What the task asks: Continue the album reviews with the next few sentences, picking up after the last sentence shown.

I Love You But I've Chosen Darkness - Dust
Released: 10th November 2014
ILYBICD are a band we thought we would never hear of again, seeing as they released their debut album, Fear Is On Our Side, way back in 2006 and remained resolutely silent ever since. It was somewhat of a surprise when Secret Canadian announced the release of a new offering in August last year, and the album saw light of day in Europe three months later through Monopsone. As with their original collection, this album has been produced by Ministry bassist Paul Barker, has a classic feel with ten tracks stretching just over forty minutes, and it could have been recorded the day after the debut as it varies very little in style or purpose. Available only in vinyl or as a download, this is a prettily clothed thing which moves with a measured pace, lighting a path with candles through only gentle shade. Though it bursts into life with the pulsing 'Faust', Dust seldom reaches above walking pace, though ironically the searching 'Walk Out' manages to break into a trot. On the whole, the songs are gently performed, at times even daintily, though the album never loses its deeply embedded mood of melancholy or allows its soul to be exposed to the light. Guitars chime and purr without abrasion, layers glide over layers, and when everything comes together, as on the soporific 'Safely', the result is a song of considerable beauty. But nothing is transparent here and we see through a glass darkly. When insistent guitar breaks push themselves slowly to the front it is always a surprise, as it is when they submerge themselves again. And when vocalist Christian Goyer throws some passion into his voice on 'The Sun Burns Out', the emotion is smothered with distinctly unflustered guitar melodies. So Dust won't rip apart your soul, but remains content to tickle at its edges, knowing that some things are better left unsaid. This makes it the perfect accompaniment to a very late night or the morning after, especially if you wake up with doubts.
Keith Levene - CZ2014 (Backers' Issue)
Released: 23rd November 2014
Let's face it, Public Image Limited were pretty much a disaster area, a band who couldn't keep a drummer for twenty minutes, who lost their inspirational bassist after two albums, and their innovative guitarist after three. Four random elements pulling in different directions or, as Jah Wobble would have it, four different people doing different drugs at different times. The remarkable thing is that this internally combusting four-three-two-one piece not only managed to produce two of the greatest singles of all time in 'Public Image' and 'Death Disco', but in Metal Box
they released one of the finest albums – if not the
finest album – in musical history. Perhaps it was the dislocation at their very heart that pushed them to go where others feared to tread, but Public Image were genuine innovators and though John Lydon released some impressive material after the core of the band fell apart, all of it is pretty much straightforward rock music; the desire and perhaps the will to push boundaries apparently fading away.

Extracted information:
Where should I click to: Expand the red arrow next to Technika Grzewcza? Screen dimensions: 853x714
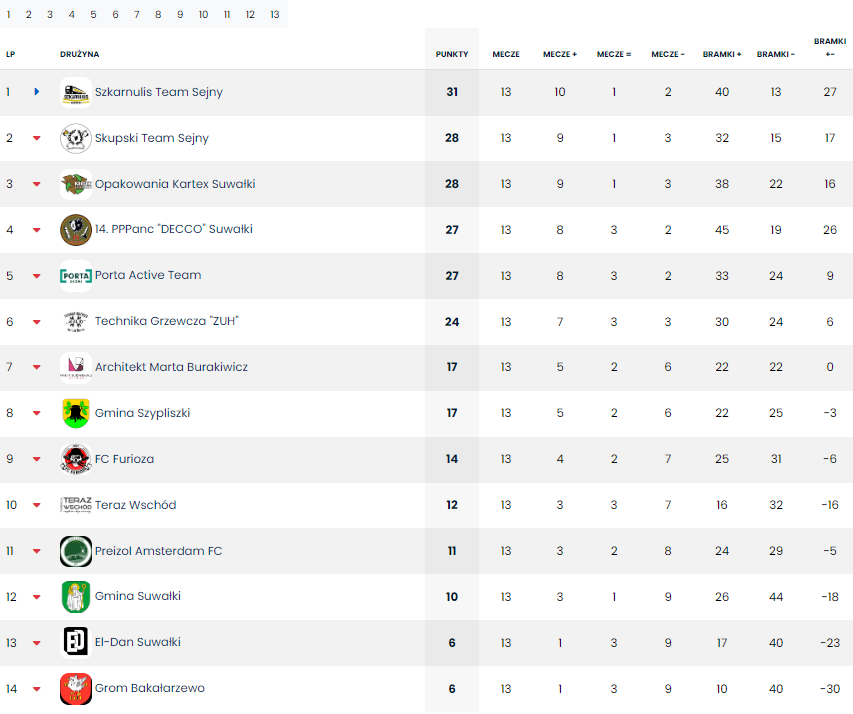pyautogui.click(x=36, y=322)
...
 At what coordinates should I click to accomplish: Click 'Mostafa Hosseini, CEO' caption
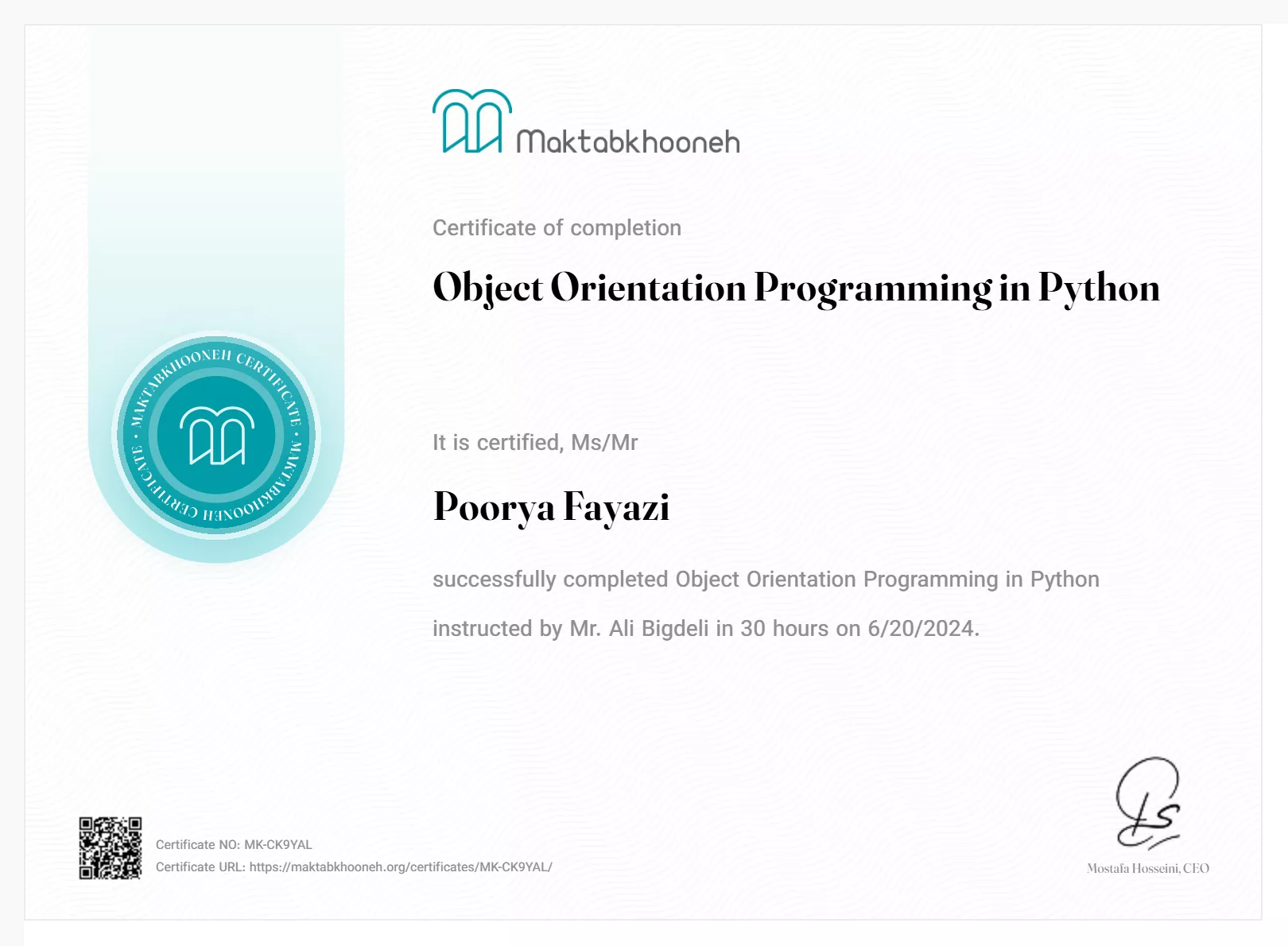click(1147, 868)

Exercise output:
After the disappointment that the 2009 PiL reunion would not be featuring Wobble and guitarist Keith Levene, some consolation was found in the fact that the duo began to work together once again, playing some Metal Box shows and then collaborating on 2012's Yin & Yang album. Whether working with his former colleague once again turned Levene's mind back to PiL matters, or whether the controversy of the band's lost fourth album, Commercial Zone, had haunted him over the years, Levene found himself launching a pledge campaign to get himself back into the studio finally to lay the ghost of albums not quite past. Commercial Zone was the record Levene believed would break Public Image into the big time, an album that retained a vital edge but which would also dip its toes into commerciality, producing a record that would prove to be irresistable after the blank reaction to near impenetrable darkness of its predecessor The Flowers Of Romance. His apparent disappointment with his bandmates' desire to fully commit to the project led to his departure from the band and the self-releasing of Commercial Zone in 1983. PiL's own stab at the record, This Is What You Want, This Is What You Get followed on the next year. Despite spawning a number five hit single in 'This Is Not A Love Song' which justified the belief in the music's commercial appeal, neither collection was ultimately satisfying, leaving Levene with the belief there was unfinished PiL business still to be undertaken.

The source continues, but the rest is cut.